__Trecho do texto__
════════

Resultado: não descansei enquanto não descobri a pauta da bendita reunião. Em entrevista à Folha de São Paulo, Frota esclareceu a questão: "Quando eu liguei para o ministro ele ainda era ministro da Cultura e da Educação. Eu queria falar com ele sobre a CPI da Cultura, sobre a Lei Rouanet. Entre sábado e quarta ele deixou de ser o ministro da Cultura, então perderia o propósito da minha visita, mas eu achei interessante manter a reunião, porque a doutora Beatriz [Kicis] queria apresentar o projeto escola sem partido". Fiquei chateado.

Frota não tinha a solução para salvar as crianças brasileiras. Ele só aproveitou a hora marcada com uma autoridade para levar a galera do escola sem partido. Uma espécie de cavalo de troia ou um Kinder Ovo sexual: sacanagem por fora com uma surpresinha reaça dentro. Assim, de uma hora para outra, Frota voltou às trincheiras do conservadorismo, onde alguns dos seus ex-affairs reinam absolutos.

Frota descobriu que havia um mercado para pessoas dispostas a assumir a persona pública do vilão e desviar a atenção das imperfeições de seus pares.

════════

__Enunciado da tarefa__
No texto sobre Frota, reproduza a parte que começa em "Frota não tinha" e vai até "de seus pares.", substituindo "trincheiras" por "fileiras".

__Dados registrados__
════════

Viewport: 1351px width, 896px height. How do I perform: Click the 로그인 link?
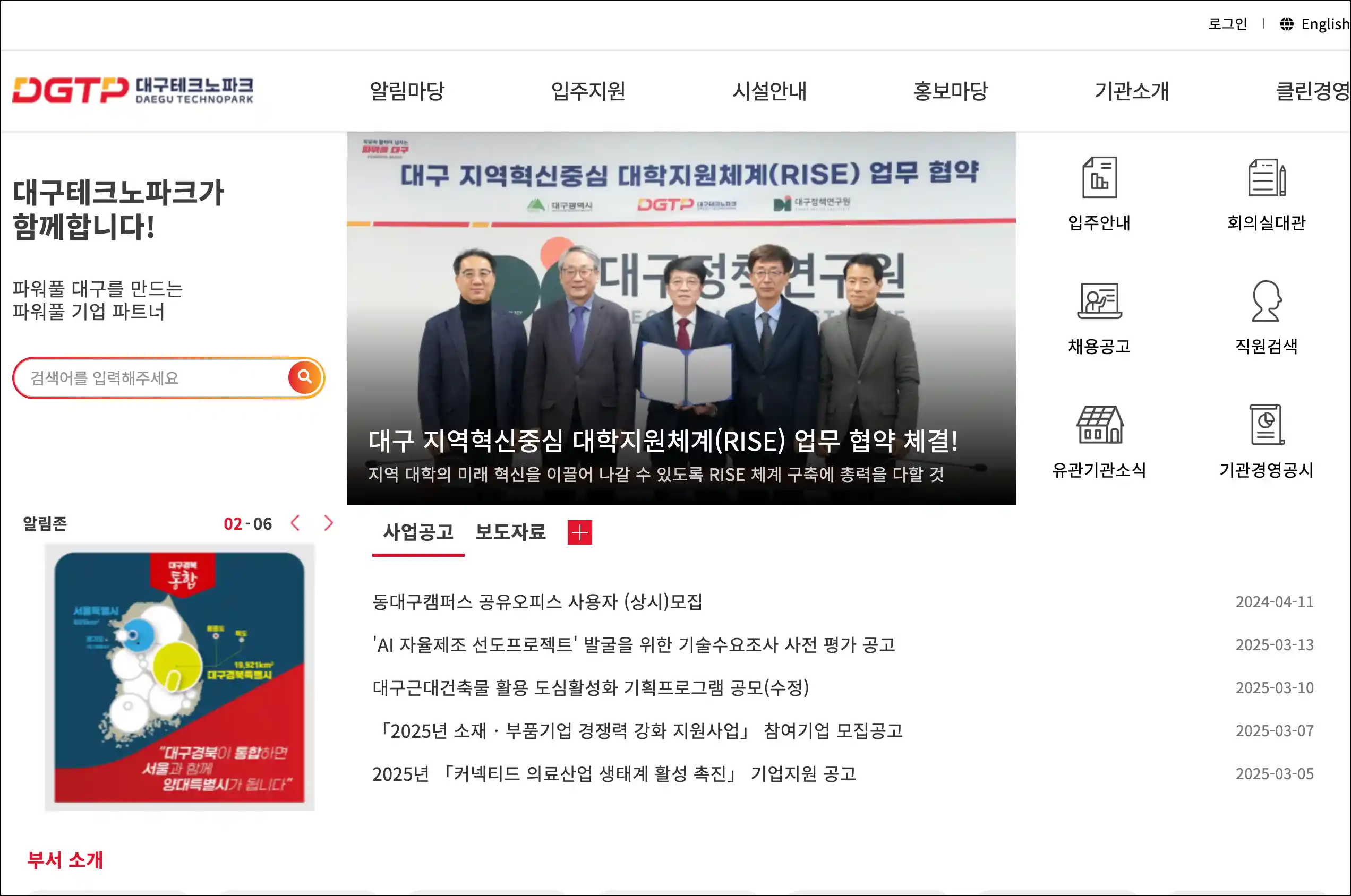tap(1227, 24)
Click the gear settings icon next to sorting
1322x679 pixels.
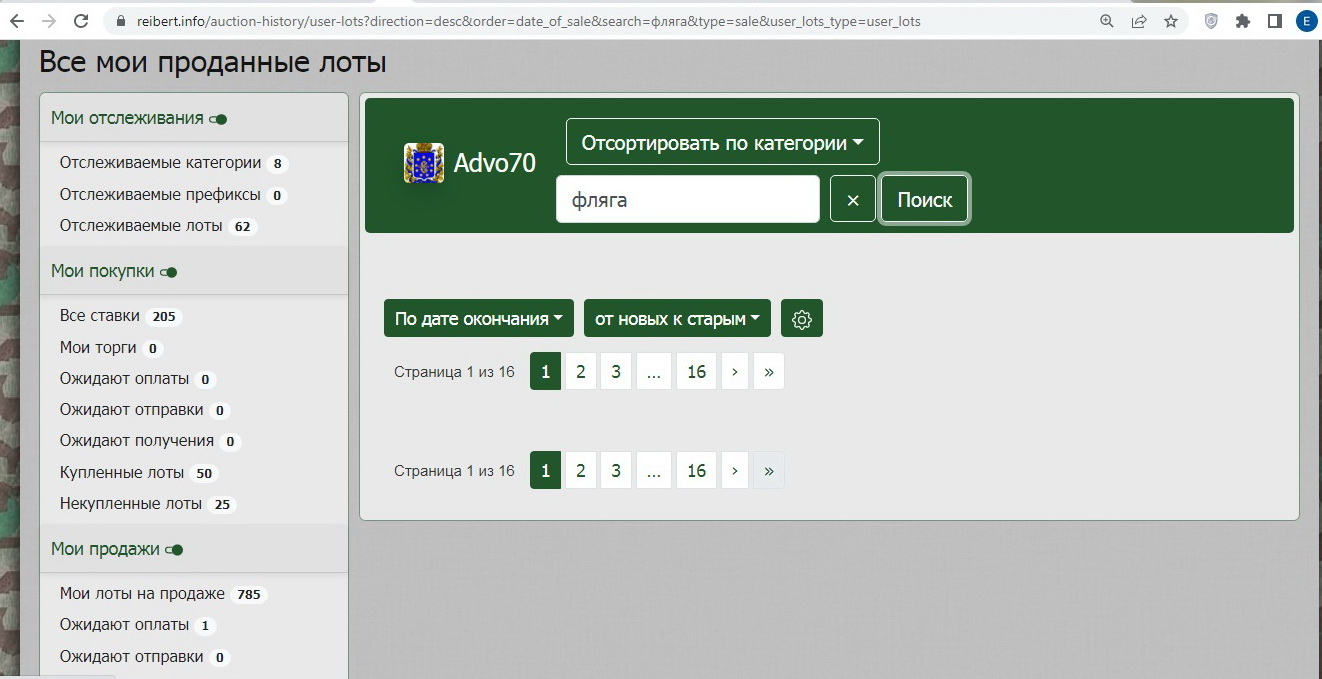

════════

__Resposta correta__
Frota não tinha a solução para salvar as crianças brasileiras. Ele só aproveitou a hora marcada com uma autoridade para levar a galera do escola sem partido. Uma espécie de cavalo de troia ou um Kinder Ovo sexual: sacanagem por fora com uma surpresinha reaça dentro. Assim, de uma hora para outra, Frota voltou às fileiras do conservadorismo, onde alguns dos seus ex-affairs reinam absolutos.

Frota descobriu que havia um mercado para pessoas dispostas a assumir a persona pública do vilão e desviar a atenção das imperfeições de seus pares.